***** MATERIALS PROVIDED *****

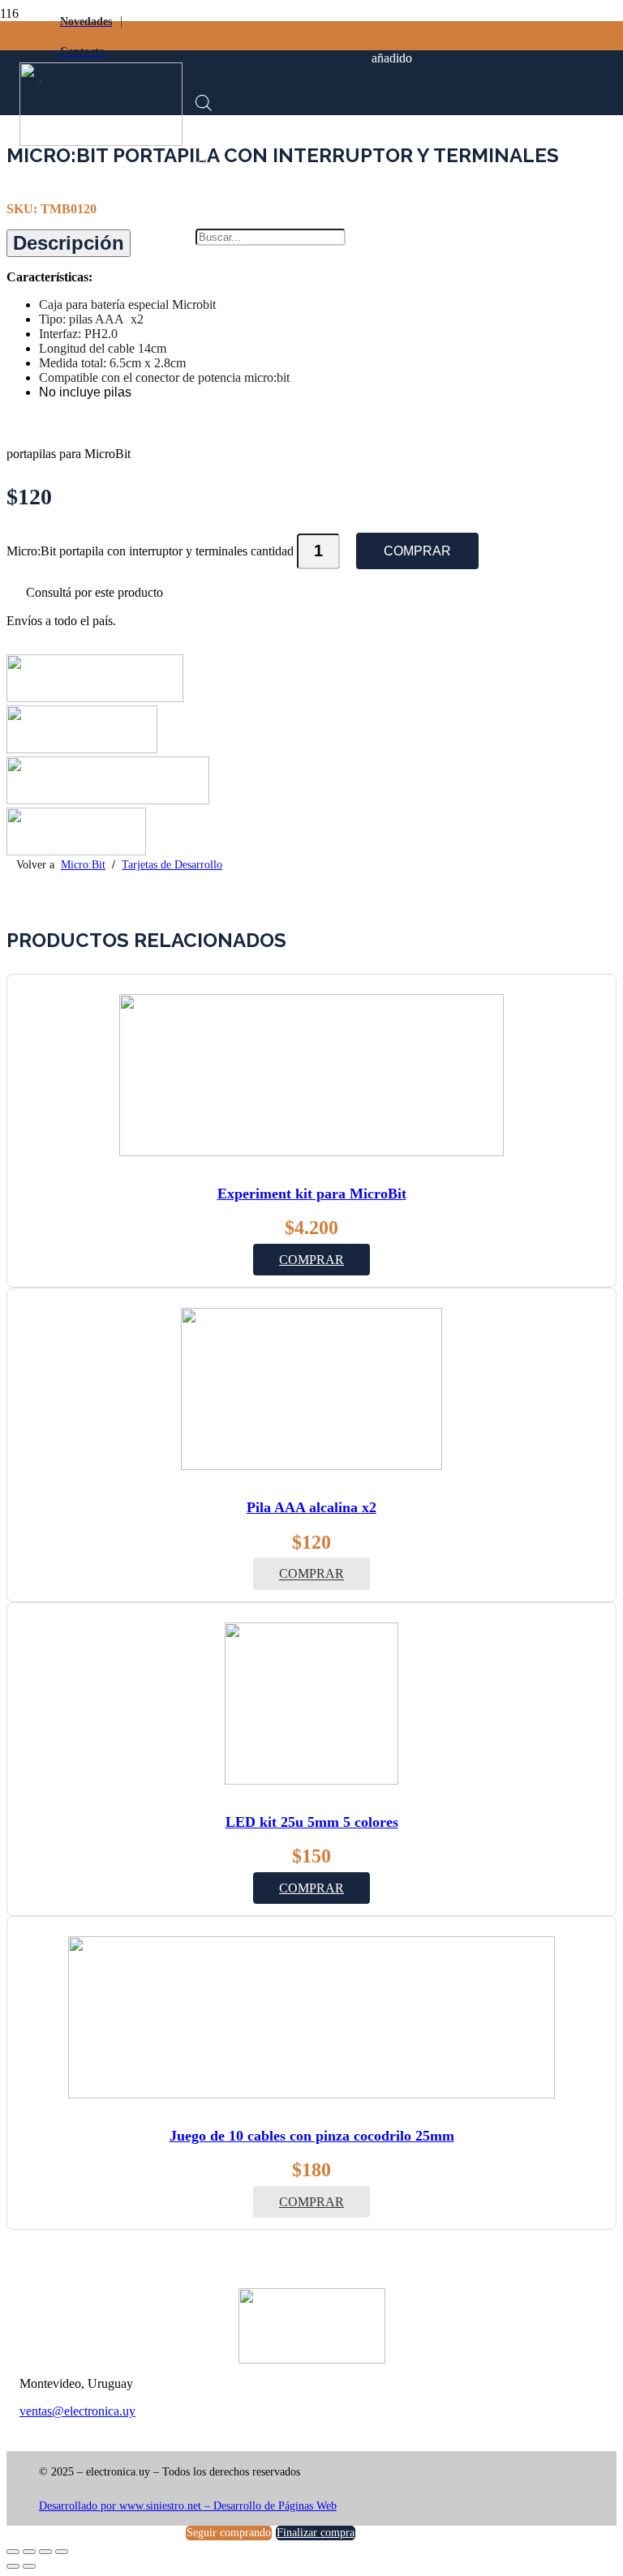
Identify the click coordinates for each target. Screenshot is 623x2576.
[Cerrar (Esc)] (61, 2551)
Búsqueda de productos (275, 171)
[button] (311, 1259)
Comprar (417, 551)
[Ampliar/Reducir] (12, 2551)
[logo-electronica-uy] (101, 141)
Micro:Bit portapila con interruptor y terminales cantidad (150, 551)
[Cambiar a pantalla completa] (29, 2551)
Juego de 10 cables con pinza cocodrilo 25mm (312, 2136)
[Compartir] (45, 2551)
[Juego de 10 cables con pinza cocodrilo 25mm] (311, 2094)
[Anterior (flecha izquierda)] (12, 2566)
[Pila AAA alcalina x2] (311, 1465)
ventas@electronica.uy (77, 2411)
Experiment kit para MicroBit (311, 1193)
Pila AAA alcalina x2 (311, 1507)
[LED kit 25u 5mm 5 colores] (311, 1780)
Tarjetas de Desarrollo (172, 865)
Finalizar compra (315, 2533)
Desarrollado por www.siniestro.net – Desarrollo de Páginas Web (188, 2506)
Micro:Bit (83, 865)
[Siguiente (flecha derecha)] (29, 2566)
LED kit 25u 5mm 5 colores (312, 1822)
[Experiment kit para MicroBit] (311, 1152)
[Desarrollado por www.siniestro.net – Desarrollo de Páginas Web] (311, 2492)
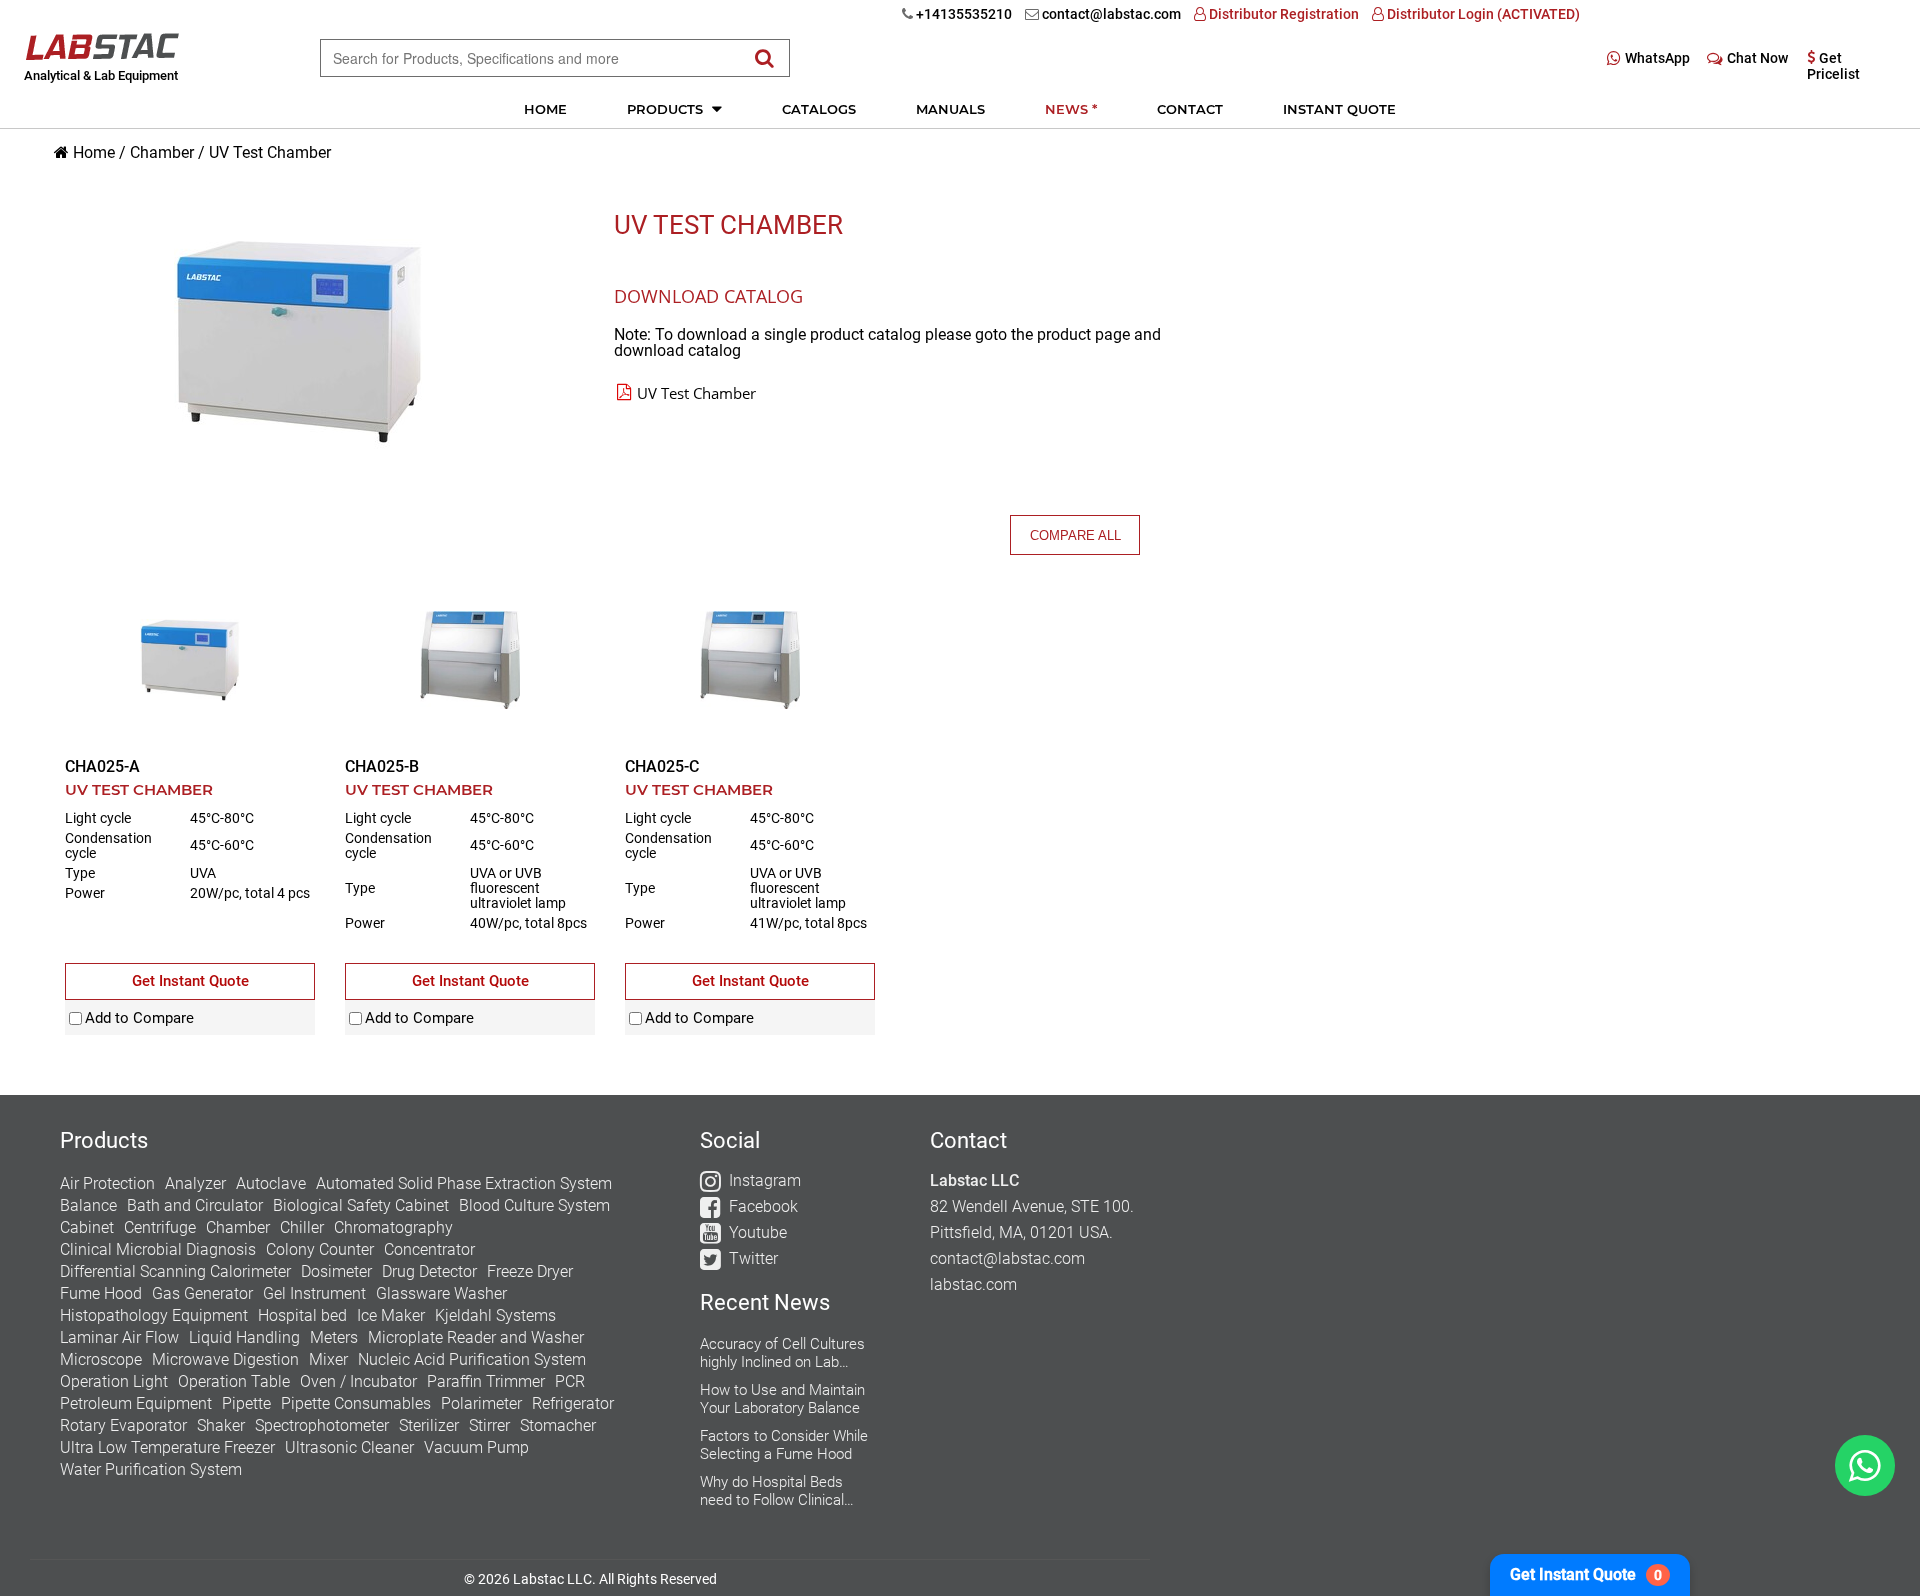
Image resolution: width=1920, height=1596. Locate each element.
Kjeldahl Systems (495, 1315)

*****

TASK DESCRIPTION: Give back the full listing verbatim, skipping each picture.

PROBLEM SOLUTION:
Identify the click coordinates for each target. Screenshot is 623x2576.
[Cerrar (Esc)] (61, 2551)
Búsqueda de productos (275, 171)
[button] (311, 1259)
Comprar (417, 551)
[Ampliar/Reducir] (12, 2551)
[logo-electronica-uy] (101, 141)
Micro:Bit portapila con interruptor y terminales cantidad (150, 551)
[Cambiar a pantalla completa] (29, 2551)
Juego de 10 cables con pinza cocodrilo 25mm (312, 2136)
[Compartir] (45, 2551)
[Juego de 10 cables con pinza cocodrilo 25mm] (311, 2094)
[Anterior (flecha izquierda)] (12, 2566)
[Pila AAA alcalina x2] (311, 1465)
ventas@electronica.uy (77, 2411)
Experiment kit para MicroBit (311, 1193)
Pila AAA alcalina x2 (311, 1507)
[LED kit 25u 5mm 5 colores] (311, 1780)
Tarjetas de Desarrollo (172, 865)
Finalizar compra (315, 2533)
Desarrollado por www.siniestro.net – Desarrollo de Páginas Web (188, 2506)
Micro:Bit (83, 865)
[Siguiente (flecha derecha)] (29, 2566)
LED kit 25u 5mm 5 colores (312, 1822)
[Experiment kit para MicroBit] (311, 1152)
[Desarrollado por www.siniestro.net – Desarrollo de Páginas Web] (311, 2492)
Image resolution: width=1920, height=1596. Locate each element.
Kjeldahl Systems (495, 1315)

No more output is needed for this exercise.